Tuttavia, il sogno di tenere a casa propria il reddito che si produce è, purtroppo, appunto solo un sogno, realizzabile solo in casi eccezionali e marginali come sono la Valle d’Aosta o il Trentino-Alto Adige nate da accordi o persino trattati internazionali del tutto irripetibili altrove. Di fatto, le altre regioni italiane a Statuto speciale non brillano affatto per benessere accresciuto o efficienza nei servizi. Trattenere quote elevate del proprio reddito significa prendersi carico di competenze prima riservate allo Stato centrale. Per farlo, lo Stato può, almeno teoricamente, realizzare economie di scala mentre le regioni autonome devono fare i conti con nuovo personale da assumere, nuove installazioni, nuovi strumenti, nuovi servizi e così via. Se dieci regioni, divenendo autonome, devono amministrare le proprie scuole, state pur certi che il totale del personale che verrà assunto supererà quello che attualmente si occupa della stessa materia presso il ministero dell’Istruzione.
Quanto al fatto che lo faranno meglio di quest’ultimo è, ovviamente, tutto da verificare ma le differenze non saranno di sicuro vistose. Anche perché, al fine di non tradire le aspettative della popolazione locale che si attende ingenuamente la diminuzione dell’imposizione fiscale, le Regioni non potranno aumentare di molto il prelievo – già oggi in essere attraverso le irritanti “addizionali” – e i servizi complessivi non miglioreranno di certo. Ad aumentare saranno solo le prospettive della burocrazia e del controllo sociale, e politico, sul territorio, delle spese improduttive e del clientelismo, come acutamente previsto nel 1970 da Giovanni Malagodi e come ha dettagliatamente chiarito in questi giorni su queste colonne Pietro Di Muccio de Quattro.

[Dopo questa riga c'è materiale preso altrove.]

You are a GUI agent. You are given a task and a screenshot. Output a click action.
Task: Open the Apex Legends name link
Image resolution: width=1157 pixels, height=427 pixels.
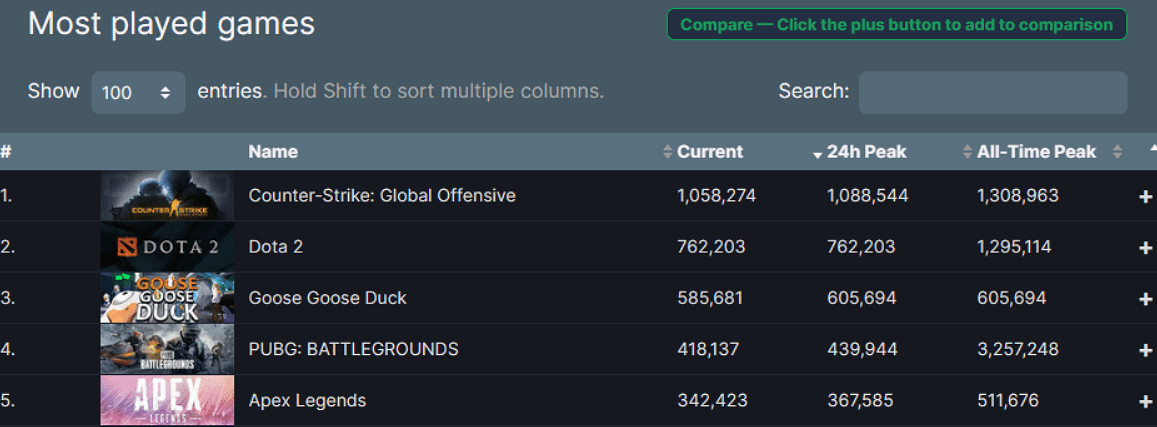point(307,401)
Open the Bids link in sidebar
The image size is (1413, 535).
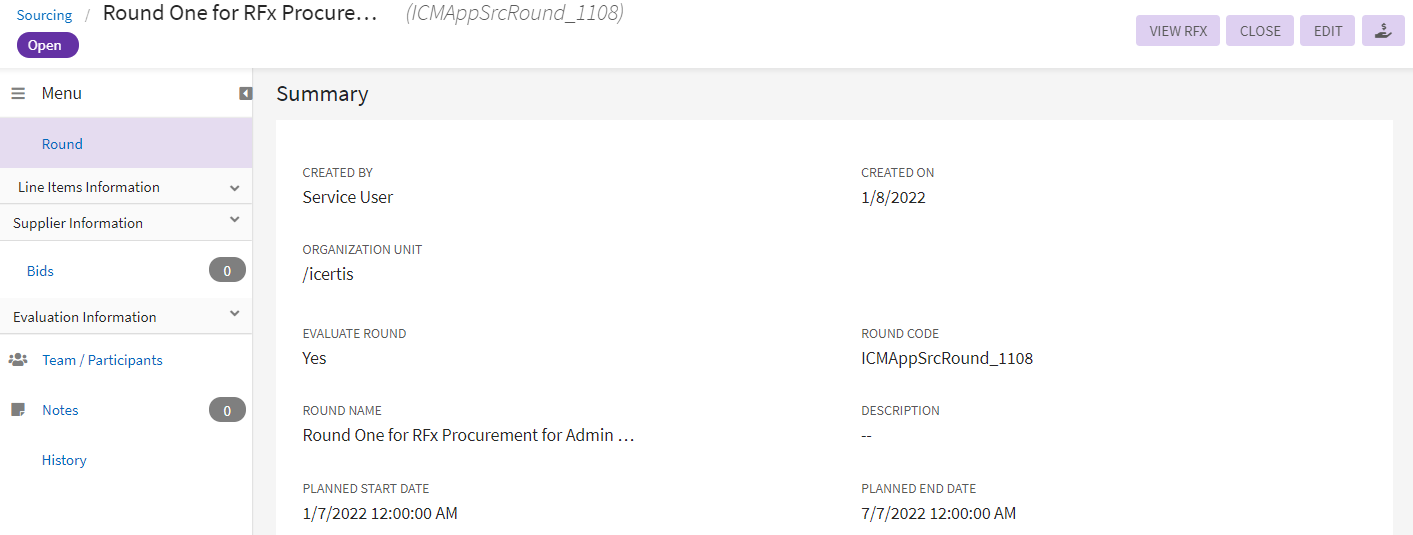pyautogui.click(x=40, y=271)
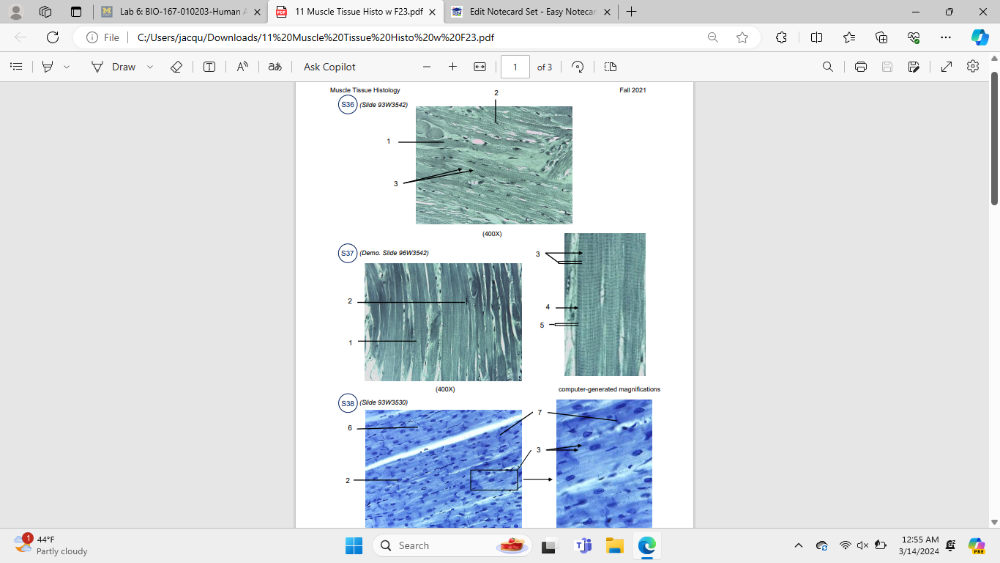Rotate the PDF page
Viewport: 1000px width, 563px height.
[x=578, y=67]
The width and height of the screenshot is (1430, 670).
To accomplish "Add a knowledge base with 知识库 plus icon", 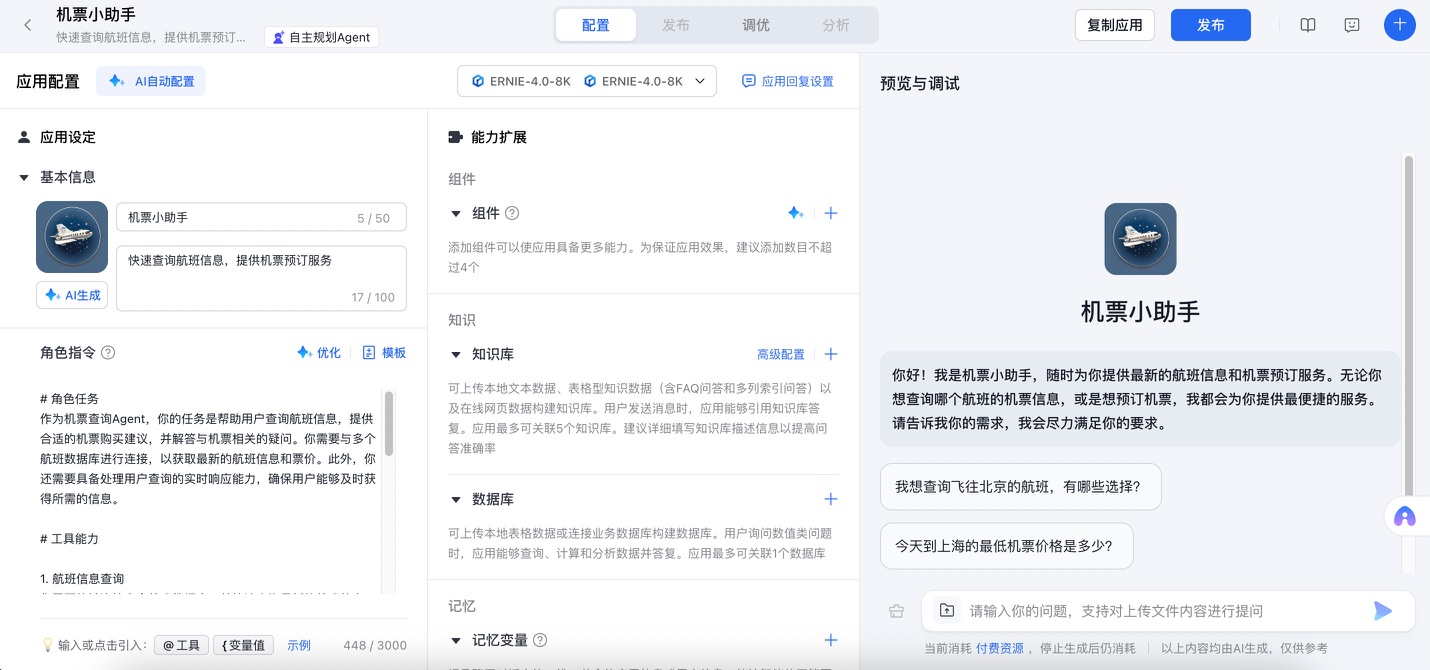I will tap(830, 354).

Ma forse è proprio questo che interessa non tanto la gente entusiasta e orgogliosa dell’autonomia prossima ventura quanto i politici locali: più denaro da spendere in mille rivoli, più posti pubblici da stabilire e amministrare, insomma più potere e più voti. In perfetto “stile italiano”. L’inefficienza del nostro Stato, la sua esosità fiscale nonché lo sviluppo necessario delle regioni più deboli ma inefficienti, sulle quali lo Stato dovrebbe esercitare un costante e severo controllo anche sanzionatorio, sono ragioni validissime, semmai, per seguire attentamente la politica e premiare, col voto, i partiti e gli uomini che sembrano dare più affidamento per un’ulteriore stagione di riforme generali. Valide su tutto il territorio nazionale e senza pensare a ricostruire confini illusori quanto rischiosi per tutti.